» Data extract:
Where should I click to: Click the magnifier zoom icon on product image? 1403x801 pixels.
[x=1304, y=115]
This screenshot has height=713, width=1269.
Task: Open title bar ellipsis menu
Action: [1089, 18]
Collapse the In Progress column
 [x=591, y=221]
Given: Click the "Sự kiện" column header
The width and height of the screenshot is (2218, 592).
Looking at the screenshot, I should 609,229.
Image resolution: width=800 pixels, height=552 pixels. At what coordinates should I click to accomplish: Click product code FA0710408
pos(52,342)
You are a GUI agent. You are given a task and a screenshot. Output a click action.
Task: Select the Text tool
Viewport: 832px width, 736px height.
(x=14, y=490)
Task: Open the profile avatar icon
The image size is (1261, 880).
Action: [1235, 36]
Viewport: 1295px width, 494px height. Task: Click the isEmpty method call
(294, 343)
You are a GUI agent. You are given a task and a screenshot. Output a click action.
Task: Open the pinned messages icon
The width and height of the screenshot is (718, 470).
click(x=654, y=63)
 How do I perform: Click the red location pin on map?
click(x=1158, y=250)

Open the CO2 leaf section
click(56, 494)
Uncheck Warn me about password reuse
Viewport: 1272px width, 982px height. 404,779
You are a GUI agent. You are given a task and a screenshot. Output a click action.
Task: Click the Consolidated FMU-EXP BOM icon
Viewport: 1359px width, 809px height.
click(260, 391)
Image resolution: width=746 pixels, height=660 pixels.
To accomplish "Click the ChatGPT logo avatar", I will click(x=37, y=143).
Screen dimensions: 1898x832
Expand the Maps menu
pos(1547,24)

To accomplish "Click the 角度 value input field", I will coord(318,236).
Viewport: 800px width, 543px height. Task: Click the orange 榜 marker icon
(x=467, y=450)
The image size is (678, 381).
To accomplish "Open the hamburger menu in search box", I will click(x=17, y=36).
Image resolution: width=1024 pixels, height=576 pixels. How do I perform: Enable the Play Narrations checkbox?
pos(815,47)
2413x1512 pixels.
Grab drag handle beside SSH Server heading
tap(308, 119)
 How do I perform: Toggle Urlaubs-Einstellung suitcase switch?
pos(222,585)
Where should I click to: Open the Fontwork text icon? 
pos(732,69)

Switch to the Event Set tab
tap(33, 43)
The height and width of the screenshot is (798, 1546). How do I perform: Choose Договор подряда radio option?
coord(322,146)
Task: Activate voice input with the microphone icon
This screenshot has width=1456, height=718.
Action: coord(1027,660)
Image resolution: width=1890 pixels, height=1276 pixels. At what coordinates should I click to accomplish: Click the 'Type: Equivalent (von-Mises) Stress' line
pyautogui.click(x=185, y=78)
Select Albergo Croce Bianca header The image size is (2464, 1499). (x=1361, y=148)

» Requirement: Reproduce everything from the line containing "Where should I click to: Open" down to the line containing "Action: coord(1027,660)", requests included, with every coordinate in the answers multiplied by 2.4 and rounded to the nearest whole number, halves rounded up. Leave the rest of the records out.

» Answer to this problem:
Where should I click to: Open the Fontwork text icon? 
pos(1757,166)

Switch to the Event Set tab
tap(79, 103)
The height and width of the screenshot is (798, 1546). How do I perform: Choose Договор подряда radio option?
coord(773,350)
Task: Activate voice input with the microphone icon
This screenshot has width=1456, height=718.
Action: coord(2465,1584)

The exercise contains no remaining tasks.